My whole career I’ve been an analyst trying to understand countries that are not my own. Nigeria in particular is a place where I’m steadily reminded that the more I learn, the more I realize how little I really know.
Humility as a virtue
Politicians everywhere are just people. They face a complex array of competing objectives, choices, and incentives. It can be easy to forget this when you watch a politician make a decision that seems so obviously mistaken. In the energy sector, a common example is setting electricity tariffs below the cost of production, which bankrupts the utility and scares away investment. So why does nearly every country do it? My former colleague Michael Clemens used to sternly object to the term ‘political will’ on the grounds that using it as an explanation merely revealed that you don’t understand the actual incentives the politician is facing. Yep.
I’ve been thinking about this a lot since the sad passing on July 15 of Nic van de Walle, the Cornell polisci prof who taught me so much. In the mid 1990s, I was a bright-eyed research assistant at the Overseas Development Council, a now-closed think tank whose lasting legacy is a diaspora of amazing people and friendships. Nic, then a young prof on leave from Michigan State, was at ODC writing a book on how the aid system itself was reinforcing some of the very problems it was trying to address.
I learned so much from Nic during that period and in the many years we stayed in touch. Most of all, Nic was always kind, patient, and generous, even with a pipsqueak like me pestering him for advice. Kindness is karma.

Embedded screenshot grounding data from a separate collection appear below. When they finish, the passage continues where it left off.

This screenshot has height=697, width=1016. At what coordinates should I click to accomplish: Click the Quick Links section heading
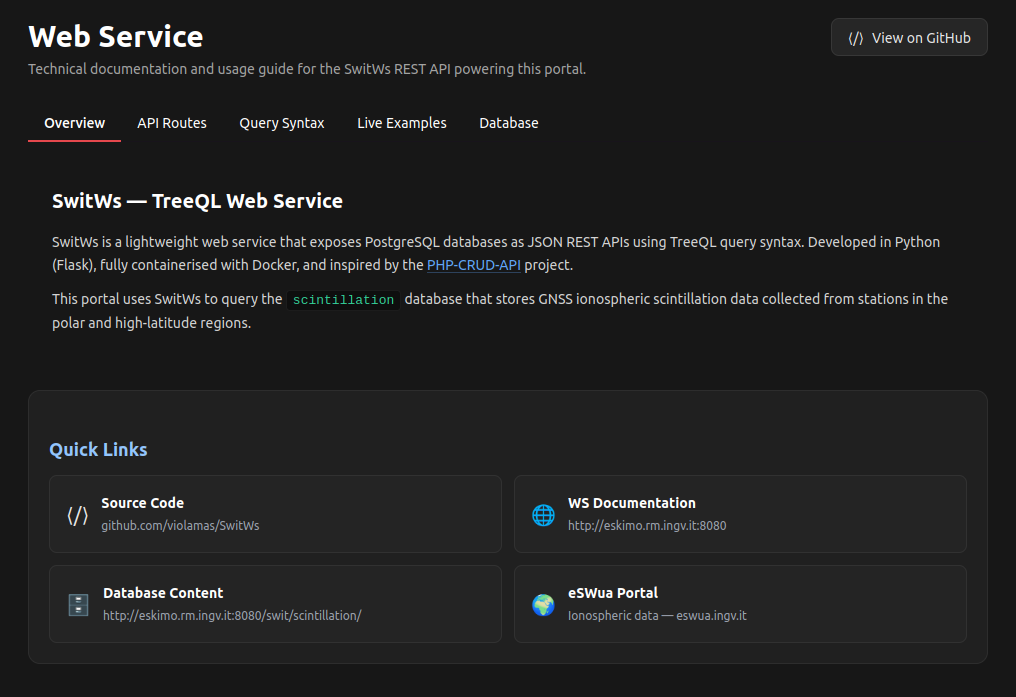pos(98,450)
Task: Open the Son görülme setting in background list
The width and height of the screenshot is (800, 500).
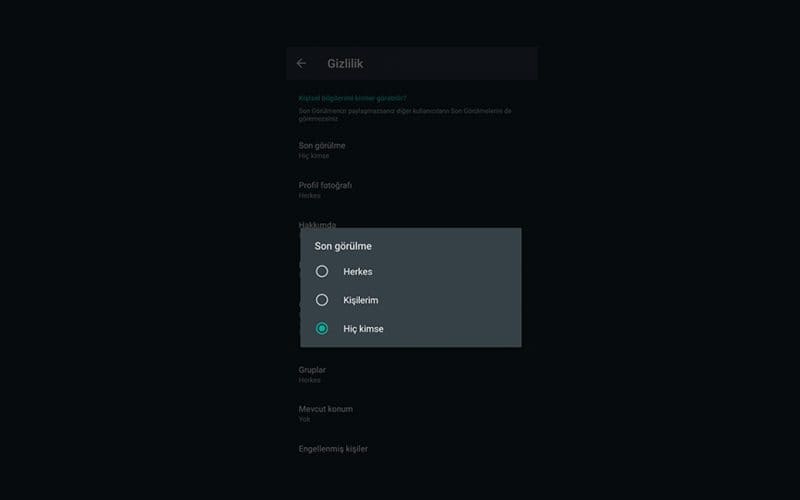Action: (322, 146)
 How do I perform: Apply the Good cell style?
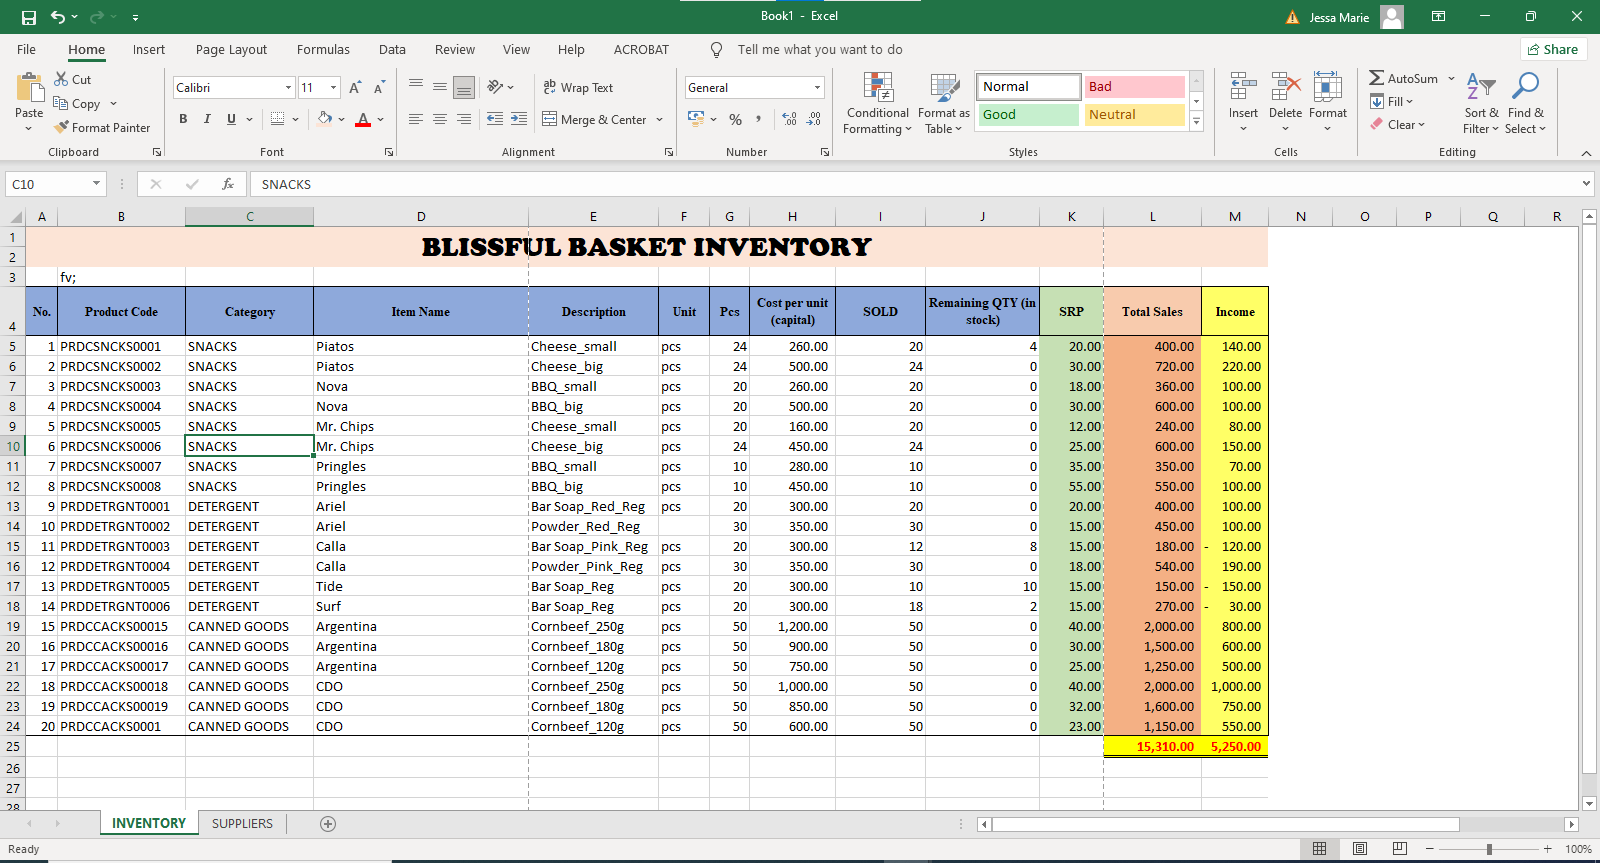pos(1028,115)
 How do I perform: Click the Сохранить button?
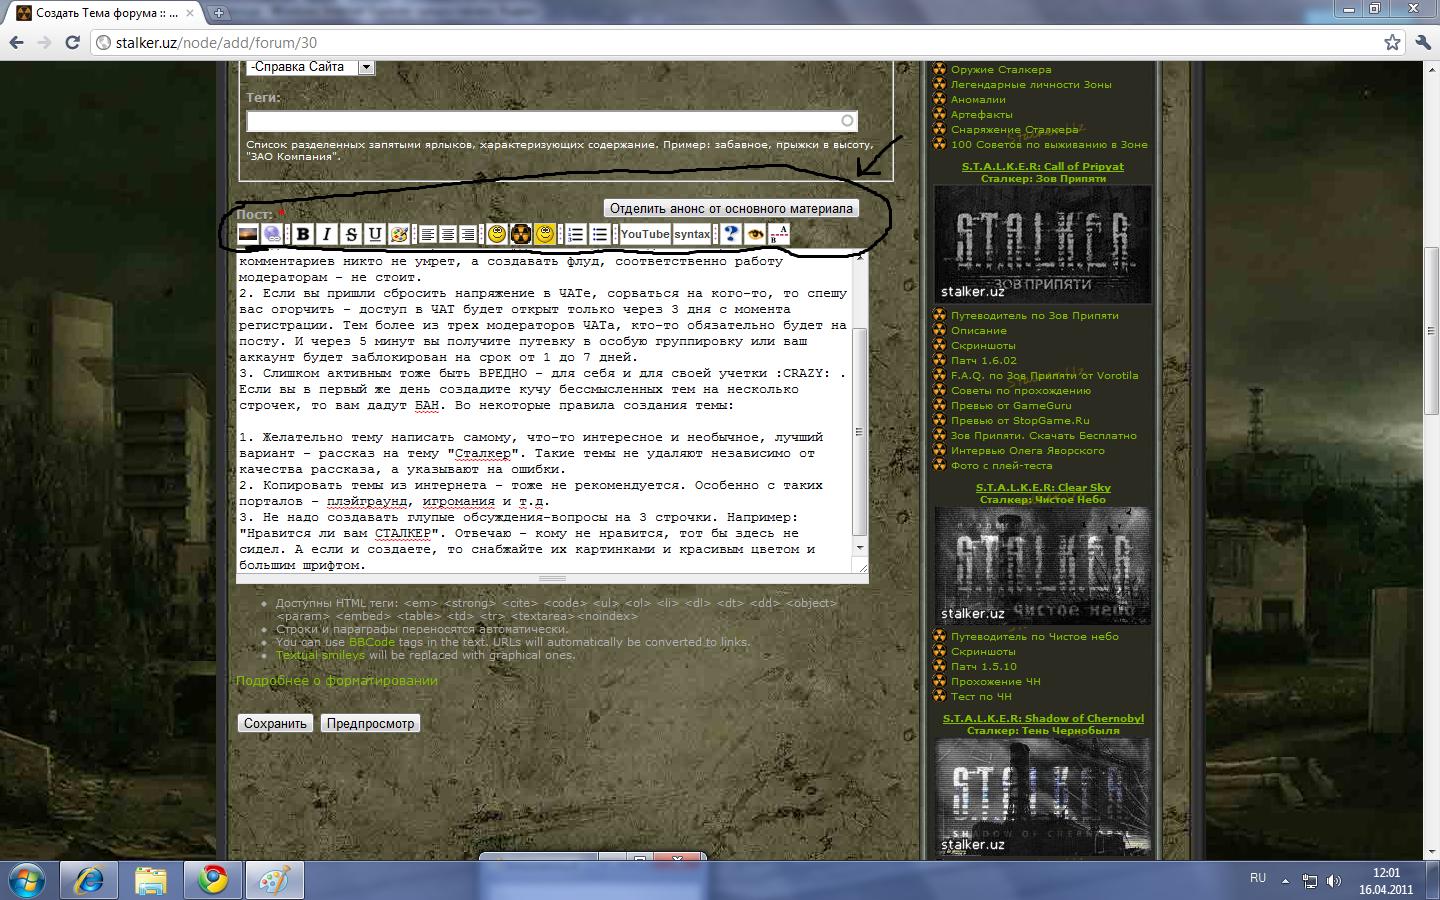tap(275, 723)
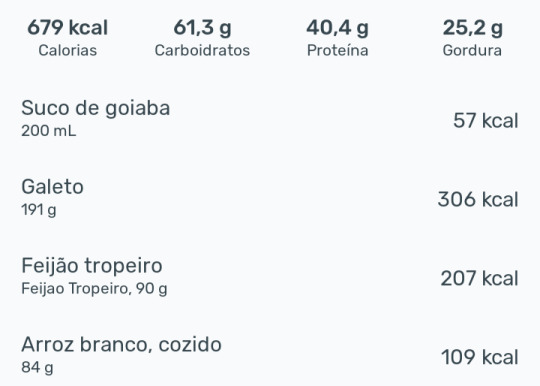Tap the Proteína label
This screenshot has width=540, height=386.
[338, 51]
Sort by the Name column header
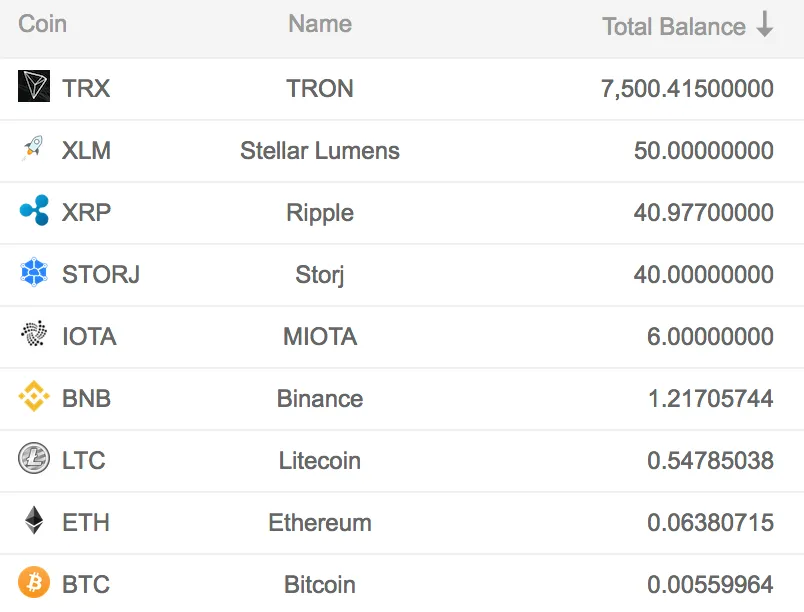804x612 pixels. point(320,24)
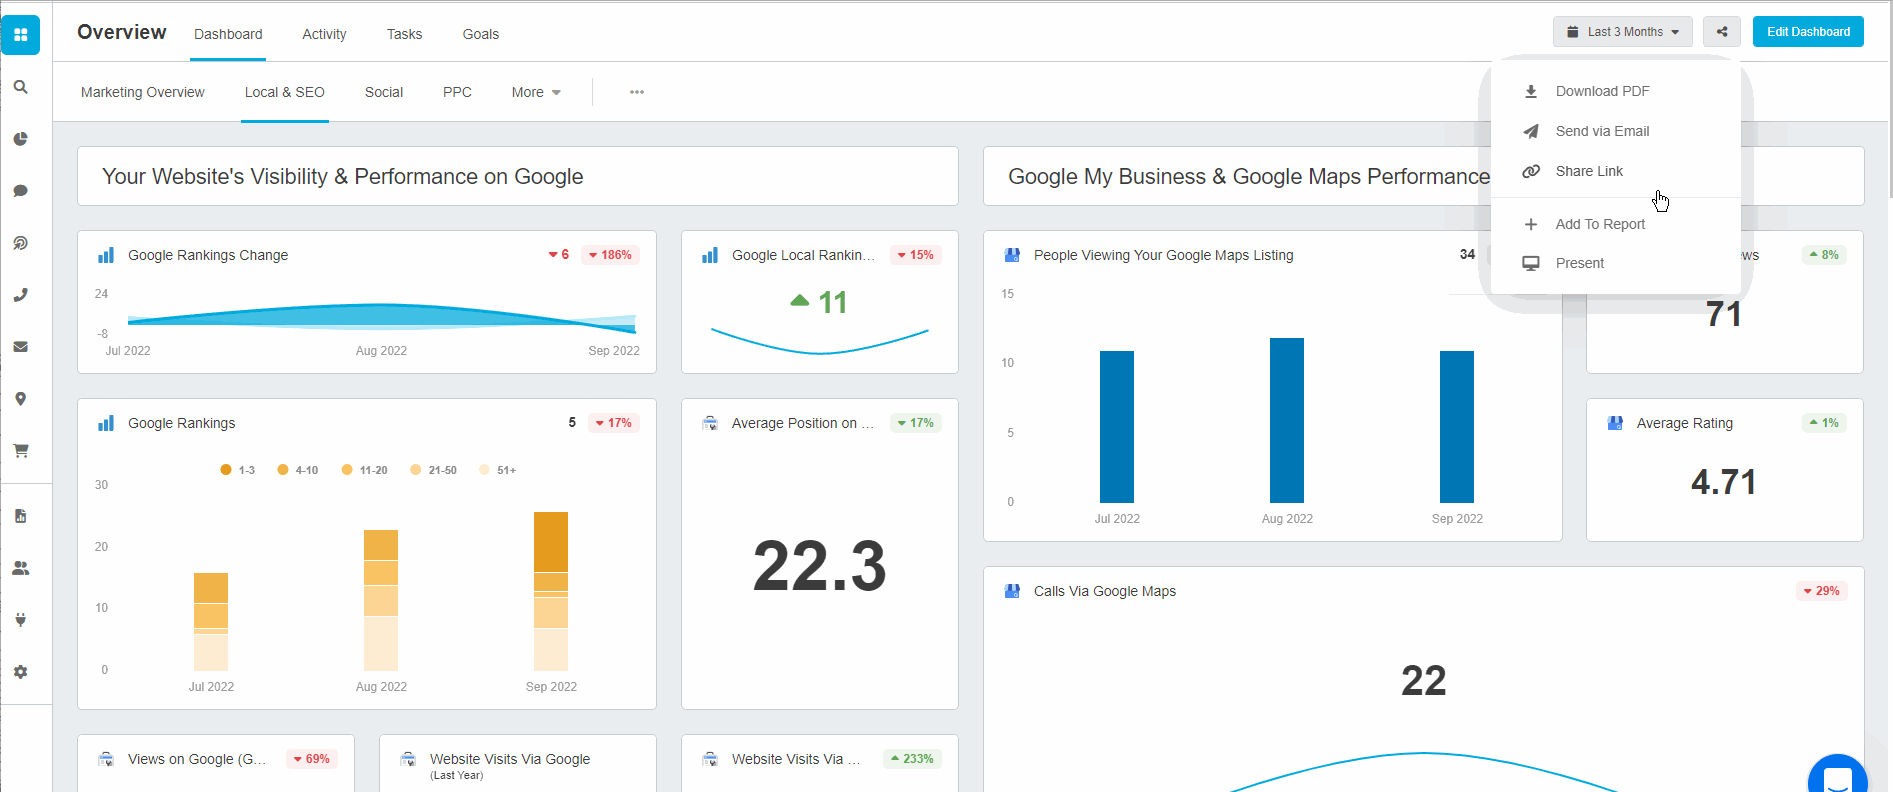Open the shopping cart sidebar icon

pyautogui.click(x=20, y=451)
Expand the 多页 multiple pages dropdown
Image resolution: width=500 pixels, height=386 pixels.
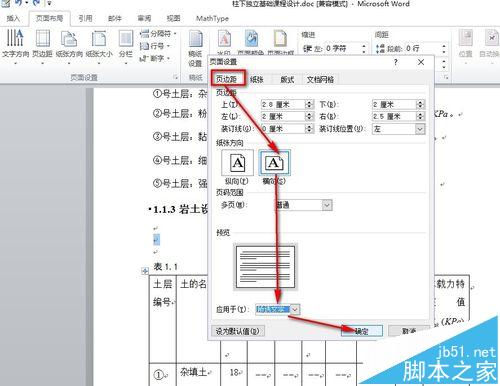pos(327,205)
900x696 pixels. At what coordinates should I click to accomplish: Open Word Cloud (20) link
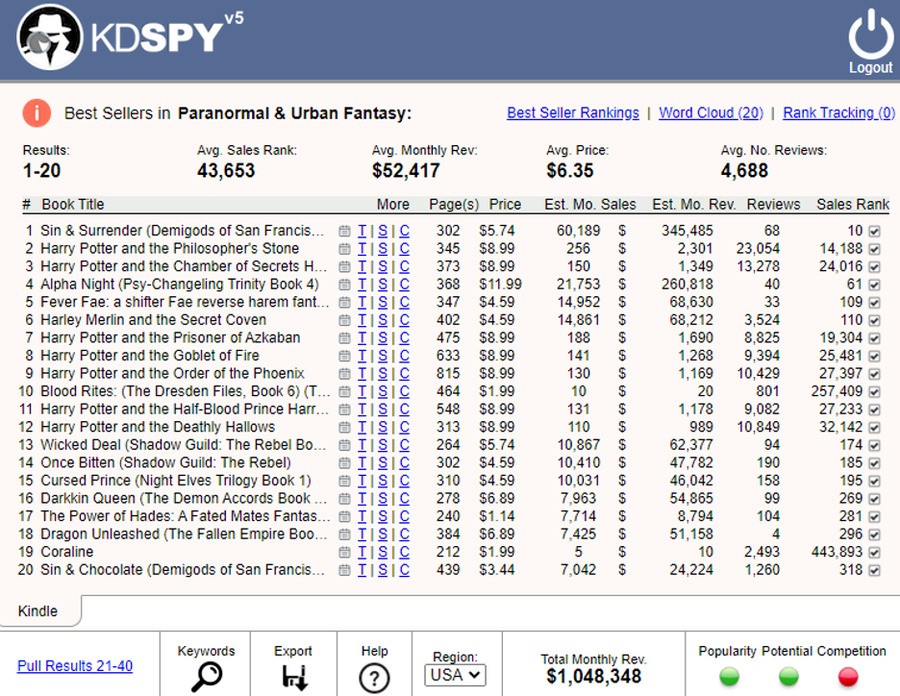pos(710,113)
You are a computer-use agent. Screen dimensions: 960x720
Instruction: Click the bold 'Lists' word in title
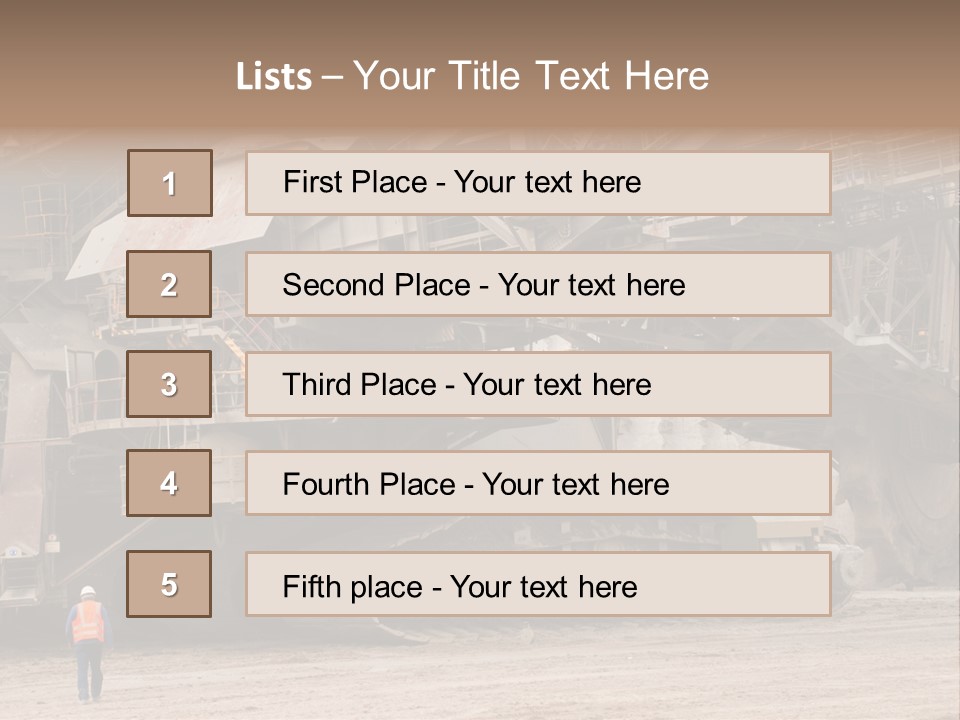tap(274, 77)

As someone at the time contemplating more grad school, Nic was very clear-eyed about why (and especially why not) to do a PhD, wisdom I still try to pass on to others. I’m not sure I ever told Nic that he was responsible for my PhD dissertation topic, but when I was fretting about two different issues – democracy and financial market development – he suggested offhandedly that I just merge them together. Voilà, I did just that.
‘Political will’ is an admission of ignorance
The biggest lesson I learned from Nic was to be mindful of the incentives for reform. Arguably, the entire international aid system was supposed to be a set of inducements (or, ahem, bribes) for governments to behave differently. Nic’s Magnum Opus, African Economies and the Politics of Permanent Crisis, 1979–1999, is IMHO the best single book on why all that aid of the 1980s and 1990s didn’t lead to all that much.
The basic premise: African officials, no different from politicians everywhere, will reform when it suits their interests and they will resist – or often, pretend – when necessary. So the entire aid-for-reform bargain was nothing more than performative theater. Except only one side knew what was real and what was fake. In hindsight, that seems kinda simple and obvious. At the time it was radically new.
Yet even today, I still hear officials talk naively about aid as leverage or investment as buying influence, as if foreign politicians don’t have their own complex balancing acts with their own goals. (Niger, anyone?) The thrust of the US approach to countering Chinese influence in Africa today is not much more subtle, and in some ways even cruder. Western climate diplomacy could also learn from Nic’s insights.
Now that Nic is gone, I’m sorry I never talked with him directly about energy policy. But I suspect that many of his conclusions – about the agency of policymakers and the humility of outsiders – will apply as strongly here as anywhere.
Thus Nic leaves me one final lesson: ask your mentors before it’s too late.
Thank you for this beautiful tribute to my Dad.
"...ask your mentors before it’s too late."
Absolutely! Our expressions of gratitude to those who changed the course of our lives can take many forms. Not the least of which is introducing them to those who weren't blessed to know them or their work. Thank you.